REQUIRED TASKS:
1. Answer these questions using the mailing-list excerpt below.
(a) Which function must be used for binary values?
(b) What does %f take instead of a float value?
(c) What should be used at config time to populate your own function pointers?
2. Echo word for word the part of the mailing-list excerpt below that opens with the words containing "You must use" and closes with "APR_RETRIEVE_OPTIONAL_FN.".
3. List every function name in the mailing-list excerpt below that is written in lowercase letters with underscores.

EXCERPT PROVIDED:

=== Begin Enclosure ===

Andrej van der Zee wrote:
* apr_dbd_pvquery is only for string values.
You must use apr_dbd_pvbquery (with a "b") for binary values.
see:
http://apr.apache.org/docs/apr-util/1.3/group___a_p_r___util___d_b_d.html
I tried both versions, but without success. But that was because I did not
pass pointers to float obviously.
* You don't pass a float value directly - %f takes a *pointer* to a float.
O yes, thank you! That did the trick. I definitely missed this in the
documentation. Is it there?
http://apr.apache.org/docs/apr-util/1.3/group___a_p_r___util___d_b_d.html#g19608fa5d518a5121bee23daacc5c230
describes the binary datatypes. Note that they all take pointers, e.g.
APR_DBD_TYPE_FLOAT %f : in, out: float*
* It is best not to call ap_dbd_prepare and ap_dbd_acquire directly.
You should populate your own function pointers at config time using
APR_RETRIEVE_OPTIONAL_FN.

=== End Enclosure ===

DATA FOR REVIEW:

=== Begin Enclosure ===

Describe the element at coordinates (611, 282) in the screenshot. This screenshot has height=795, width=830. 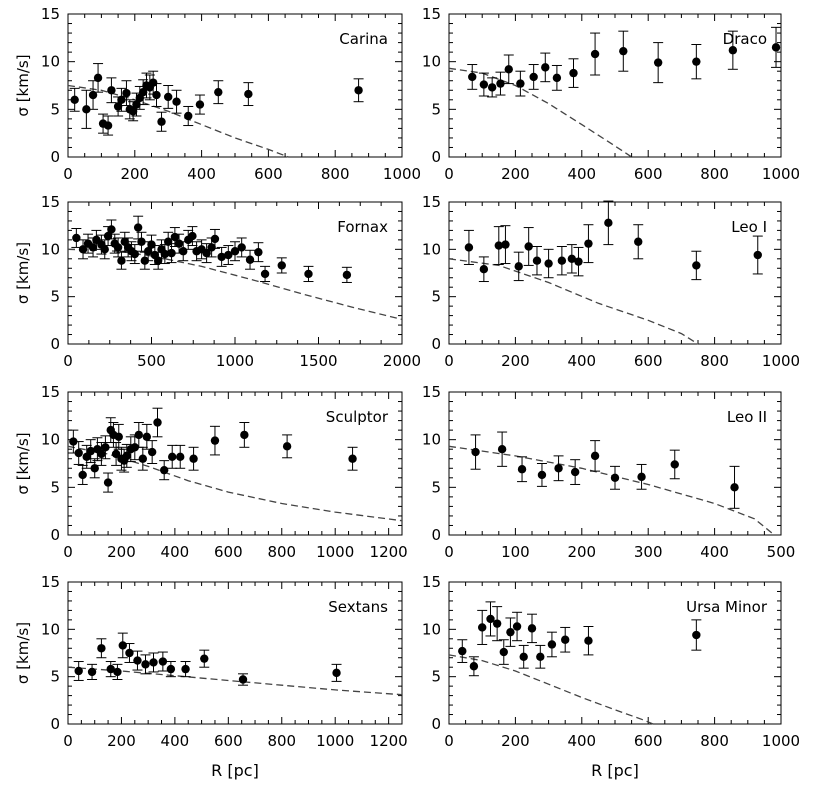
I see `panel-leo-i: 0 200 400 600 800 1000 0 5 10 15 Leo I` at that location.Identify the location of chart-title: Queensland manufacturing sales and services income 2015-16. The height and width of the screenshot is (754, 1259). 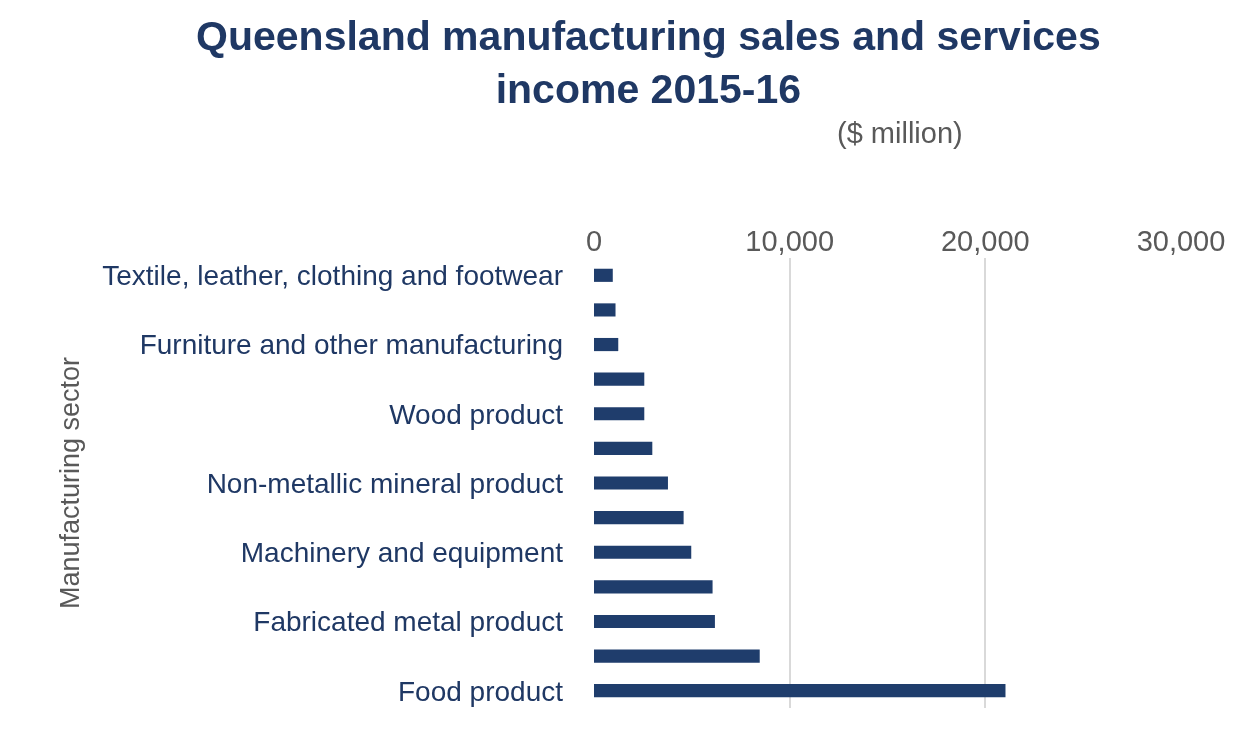
(648, 63).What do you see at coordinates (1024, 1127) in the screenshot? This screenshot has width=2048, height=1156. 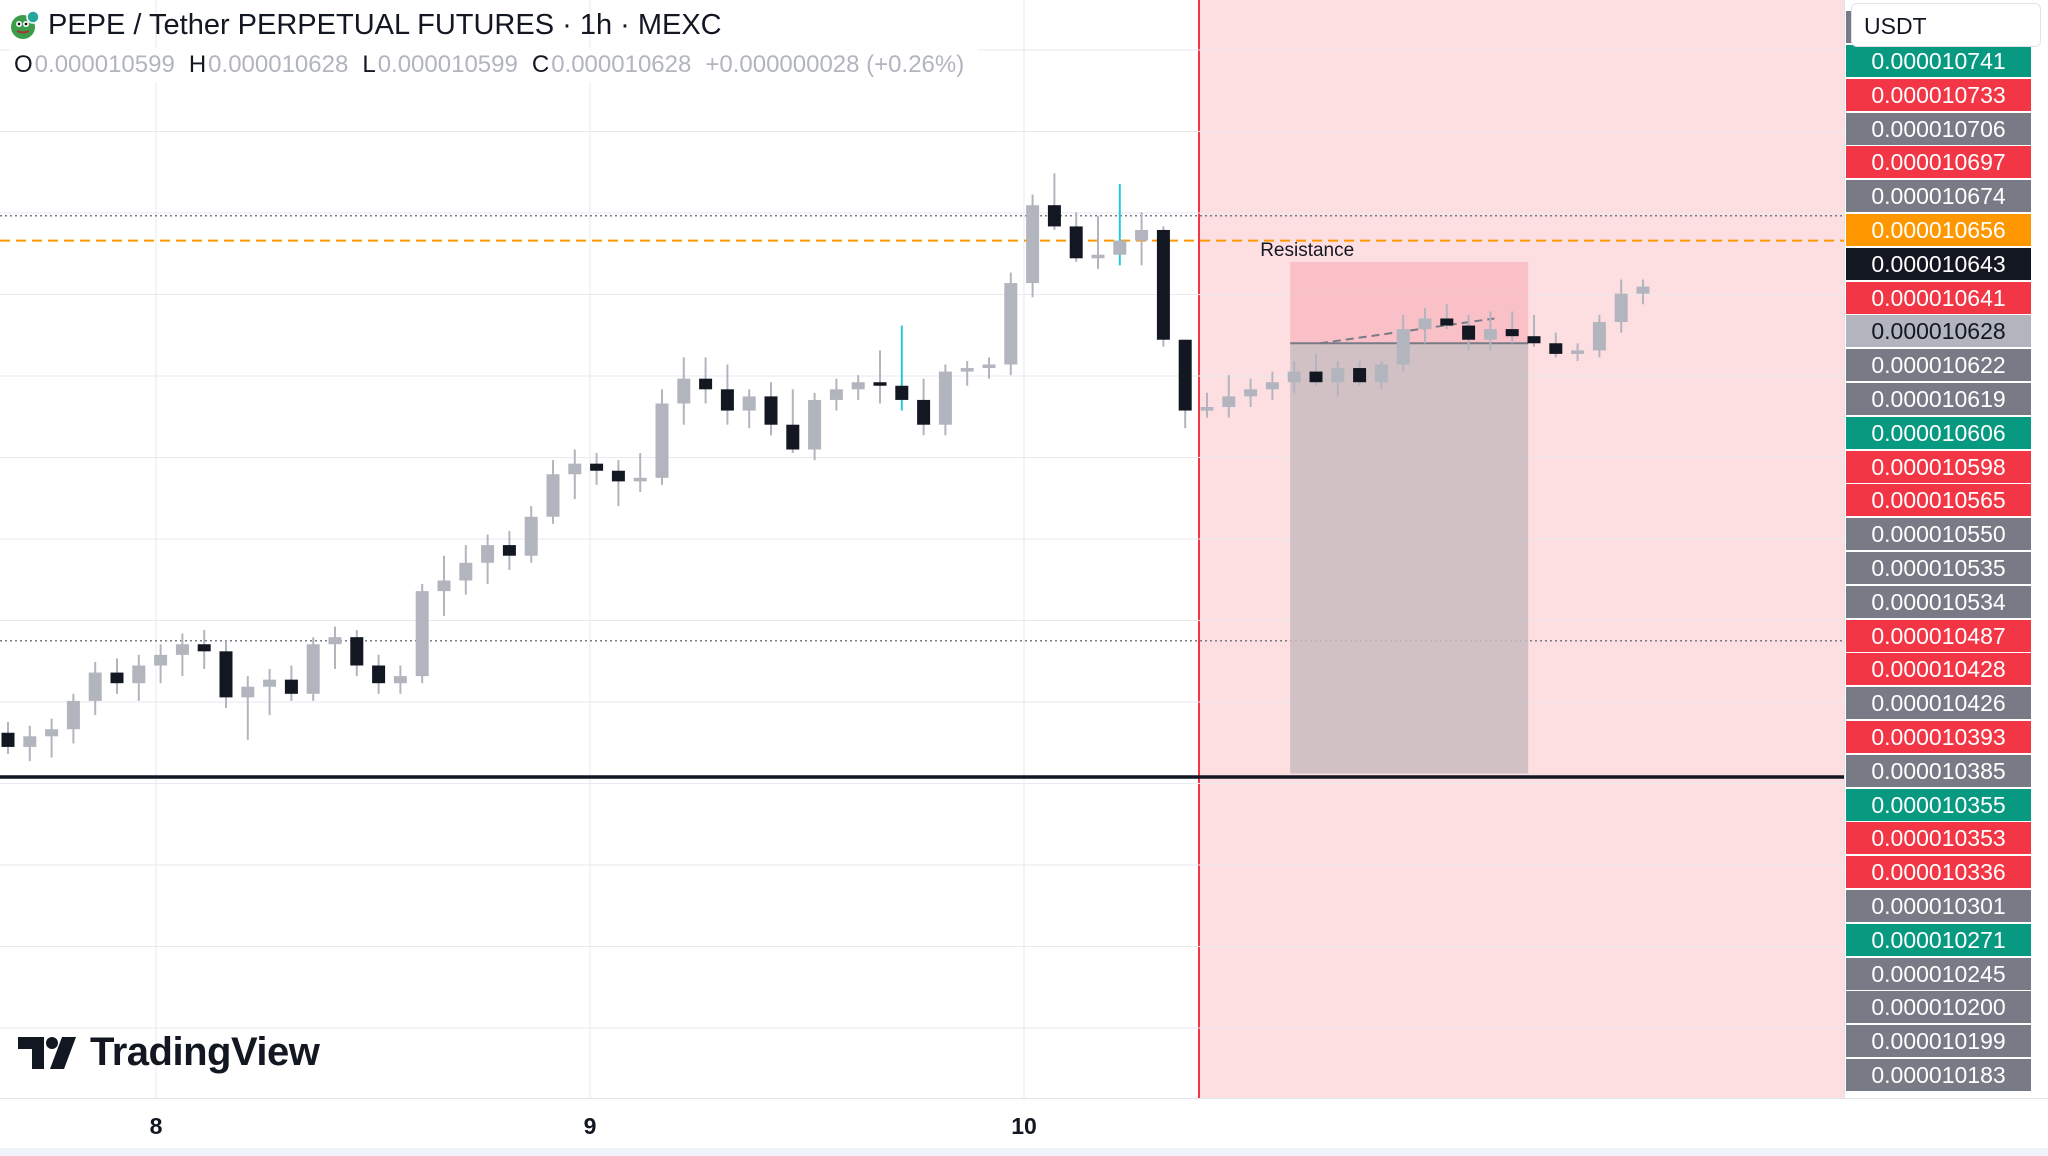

=== End Enclosure ===

RESPONSES PER TASK:
1.
(a) apr_dbd_pvbquery
(b) A pointer to a float
(c) APR_RETRIEVE_OPTIONAL_FN

2.
You must use apr_dbd_pvbquery (with a "b") for binary values.
see:
http://apr.apache.org/docs/apr-util/1.3/group___a_p_r___util___d_b_d.html
I tried both versions, but without success. But that was because I did not
pass pointers to float obviously.
* You don't pass a float value directly - %f takes a *pointer* to a float.
O yes, thank you! That did the trick. I definitely missed this in the
documentation. Is it there?
http://apr.apache.org/docs/apr-util/1.3/group___a_p_r___util___d_b_d.html#g19608fa5d518a5121bee23daacc5c230
describes the binary datatypes. Note that they all take pointers, e.g.
APR_DBD_TYPE_FLOAT %f : in, out: float*
* It is best not to call ap_dbd_prepare and ap_dbd_acquire directly.
You should populate your own function pointers at config time using
APR_RETRIEVE_OPTIONAL_FN.

3.
apr_dbd_pvquery
apr_dbd_pvbquery
ap_dbd_prepare
ap_dbd_acquire